- Developer(s): Rainbow Arts
- Publisher(s): Rainbow Arts
- Platform(s): Amiga, MS-DOS, Atari ST
- Release: EU: 1991;
- Genre(s): Business simulation
- Mode(s): Single-player

= Mad TV (video game) =

1991 video game

Mad TV is a television station management simulation video game published in 1991 by Rainbow Arts. The game puts the player in the role of a new program director for a TV station. The player is in charge of selecting programming and earning advertising for the station, while simultaneously trying to marry Betty, an attractive woman working in the building.

== Gameplay ==
The main interface of the game involves moving a thin man through a multistory building via mouse clicks. By clicking on various doors, the player's character can enter other locations, which are portrayed in cut scenes. Each day is timed, and after eight game hours the day of programming ends.

For each day, the player must program seven hours of television and provide an advertisement block for each of those programs. The game offers many options to fill programming, such as purchasing the rights to classic movies and shows, or by producing your own shows. However, programming must be regularly cycled, otherwise it gets stale with the audience and produces low ratings.

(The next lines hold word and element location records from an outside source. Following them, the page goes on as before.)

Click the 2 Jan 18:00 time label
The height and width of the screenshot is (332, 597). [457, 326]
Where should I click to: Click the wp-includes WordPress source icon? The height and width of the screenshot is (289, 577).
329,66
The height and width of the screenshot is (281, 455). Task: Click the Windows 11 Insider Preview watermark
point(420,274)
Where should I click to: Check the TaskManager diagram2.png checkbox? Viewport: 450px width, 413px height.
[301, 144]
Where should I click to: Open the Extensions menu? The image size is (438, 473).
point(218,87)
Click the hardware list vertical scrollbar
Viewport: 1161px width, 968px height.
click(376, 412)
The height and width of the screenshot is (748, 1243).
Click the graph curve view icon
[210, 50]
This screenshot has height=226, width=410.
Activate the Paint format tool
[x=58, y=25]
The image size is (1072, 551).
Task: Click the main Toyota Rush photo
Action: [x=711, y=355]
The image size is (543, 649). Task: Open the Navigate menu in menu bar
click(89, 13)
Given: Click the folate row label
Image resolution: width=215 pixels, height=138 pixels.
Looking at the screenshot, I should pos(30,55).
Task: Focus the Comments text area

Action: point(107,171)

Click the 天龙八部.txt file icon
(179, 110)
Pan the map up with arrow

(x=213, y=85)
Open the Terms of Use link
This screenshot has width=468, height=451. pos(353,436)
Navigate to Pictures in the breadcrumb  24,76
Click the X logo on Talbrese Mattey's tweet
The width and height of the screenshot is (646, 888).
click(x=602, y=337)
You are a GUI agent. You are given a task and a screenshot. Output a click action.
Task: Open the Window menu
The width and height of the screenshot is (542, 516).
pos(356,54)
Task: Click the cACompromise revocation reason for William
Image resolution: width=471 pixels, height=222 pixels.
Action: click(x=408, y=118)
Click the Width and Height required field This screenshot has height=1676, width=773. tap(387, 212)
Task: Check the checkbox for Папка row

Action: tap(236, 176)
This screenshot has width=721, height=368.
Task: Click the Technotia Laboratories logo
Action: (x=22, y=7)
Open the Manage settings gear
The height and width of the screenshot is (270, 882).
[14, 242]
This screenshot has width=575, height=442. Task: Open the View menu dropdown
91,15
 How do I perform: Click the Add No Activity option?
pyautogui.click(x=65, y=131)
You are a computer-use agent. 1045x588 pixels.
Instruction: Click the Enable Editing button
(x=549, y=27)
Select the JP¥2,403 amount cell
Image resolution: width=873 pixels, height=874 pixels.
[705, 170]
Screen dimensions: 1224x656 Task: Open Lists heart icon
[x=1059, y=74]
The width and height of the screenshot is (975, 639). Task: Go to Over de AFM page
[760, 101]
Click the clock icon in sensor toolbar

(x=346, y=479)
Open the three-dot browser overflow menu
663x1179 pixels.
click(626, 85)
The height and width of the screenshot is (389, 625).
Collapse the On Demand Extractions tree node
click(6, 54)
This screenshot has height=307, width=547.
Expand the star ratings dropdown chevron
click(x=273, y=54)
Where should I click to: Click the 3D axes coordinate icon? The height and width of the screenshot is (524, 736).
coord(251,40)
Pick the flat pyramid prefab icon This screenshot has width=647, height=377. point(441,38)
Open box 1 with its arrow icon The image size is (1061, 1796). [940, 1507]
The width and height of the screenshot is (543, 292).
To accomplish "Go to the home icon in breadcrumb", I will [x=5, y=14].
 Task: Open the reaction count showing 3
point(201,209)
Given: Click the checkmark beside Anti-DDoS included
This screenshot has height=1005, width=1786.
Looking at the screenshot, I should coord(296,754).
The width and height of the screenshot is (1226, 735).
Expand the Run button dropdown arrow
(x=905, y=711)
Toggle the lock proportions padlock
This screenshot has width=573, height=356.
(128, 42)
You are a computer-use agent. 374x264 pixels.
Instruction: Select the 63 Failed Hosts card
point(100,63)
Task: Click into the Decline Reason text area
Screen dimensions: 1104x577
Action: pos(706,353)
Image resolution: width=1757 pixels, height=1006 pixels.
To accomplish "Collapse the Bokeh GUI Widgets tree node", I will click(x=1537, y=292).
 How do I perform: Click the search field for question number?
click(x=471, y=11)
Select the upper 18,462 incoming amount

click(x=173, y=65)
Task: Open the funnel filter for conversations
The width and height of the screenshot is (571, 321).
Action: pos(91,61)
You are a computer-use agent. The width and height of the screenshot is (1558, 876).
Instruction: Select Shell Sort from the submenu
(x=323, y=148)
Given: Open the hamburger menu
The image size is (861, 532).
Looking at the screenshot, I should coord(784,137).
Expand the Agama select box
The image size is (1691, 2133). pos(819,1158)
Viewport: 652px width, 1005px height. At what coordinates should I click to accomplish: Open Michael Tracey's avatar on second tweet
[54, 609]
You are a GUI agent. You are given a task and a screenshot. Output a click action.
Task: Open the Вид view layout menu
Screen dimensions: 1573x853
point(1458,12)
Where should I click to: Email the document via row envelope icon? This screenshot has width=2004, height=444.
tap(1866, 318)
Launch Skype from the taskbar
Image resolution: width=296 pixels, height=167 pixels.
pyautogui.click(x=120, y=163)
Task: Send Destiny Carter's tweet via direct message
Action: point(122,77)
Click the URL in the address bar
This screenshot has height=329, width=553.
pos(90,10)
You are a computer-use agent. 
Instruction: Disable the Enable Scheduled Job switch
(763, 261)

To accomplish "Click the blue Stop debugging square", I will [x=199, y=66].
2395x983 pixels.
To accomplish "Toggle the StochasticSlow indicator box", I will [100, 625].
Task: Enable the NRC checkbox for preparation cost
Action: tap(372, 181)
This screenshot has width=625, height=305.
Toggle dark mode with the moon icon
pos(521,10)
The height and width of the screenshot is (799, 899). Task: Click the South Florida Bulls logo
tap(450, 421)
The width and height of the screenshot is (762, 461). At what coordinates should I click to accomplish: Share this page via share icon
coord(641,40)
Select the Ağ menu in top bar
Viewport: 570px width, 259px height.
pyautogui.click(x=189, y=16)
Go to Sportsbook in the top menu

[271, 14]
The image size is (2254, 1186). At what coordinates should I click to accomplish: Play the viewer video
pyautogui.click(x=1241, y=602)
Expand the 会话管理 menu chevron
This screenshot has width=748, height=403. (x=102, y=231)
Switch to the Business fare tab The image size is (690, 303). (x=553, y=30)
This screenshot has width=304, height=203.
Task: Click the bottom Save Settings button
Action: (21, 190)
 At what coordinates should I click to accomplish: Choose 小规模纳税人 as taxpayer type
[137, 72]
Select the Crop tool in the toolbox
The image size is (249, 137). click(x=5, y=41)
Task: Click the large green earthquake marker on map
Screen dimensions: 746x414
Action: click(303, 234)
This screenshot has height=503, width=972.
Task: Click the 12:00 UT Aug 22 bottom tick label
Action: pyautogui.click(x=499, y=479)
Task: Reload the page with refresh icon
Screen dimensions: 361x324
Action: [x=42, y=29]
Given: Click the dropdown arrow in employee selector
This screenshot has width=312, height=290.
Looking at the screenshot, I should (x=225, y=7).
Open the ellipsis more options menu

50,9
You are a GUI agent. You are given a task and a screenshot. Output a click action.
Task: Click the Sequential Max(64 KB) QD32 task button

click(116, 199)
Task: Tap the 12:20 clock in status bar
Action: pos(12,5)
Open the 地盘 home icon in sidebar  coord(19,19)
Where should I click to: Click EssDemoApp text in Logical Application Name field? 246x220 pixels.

Advertising is also offered via contracts, which require certain rating marks to pay out. For example, a contract for Nike might pay better than one for a local business, but the Nike contract will require substantially more viewers. Access to more viewers can be achieved by buying more transmitters and satellites.

The player competes against two other television stations, run by computer-controlled program directors, in the same building. These program directors inhabit the same space and locations as the player, and they can directly influence the game by outbidding the player for certain movies or sabotaging programming lineups.

The eventual goal of the game is to win Betty's love. She is a cultural reporter who works on the top floor of the building. The other television station directors are also competing for Betty. Her affection rises when the player airs her culture program or buys her gifts, ranging from fur coats to diamond rings. Furthermore, Betty's love depends indirectly on the reputation the player has (which in turn depends on several factors such as ratings). Her affection level will never outrun the player's reputation level, so there is no use in simply pleasing her and neglecting the audience.
Unfortunately cultural programs are not popular; airing only Betty's favorites will cause bankruptcy. The player has to balance his budget.

The game suffers from text translation issues, resulting from its origin as a game originally produced in Germany. Much of the in-game text features typos and Denglisch.

== Legacy ==
The sequel, Mad TV 2, was only released in Germany. In 2001 Mad TV and also Mad TV 2 were released as freeware.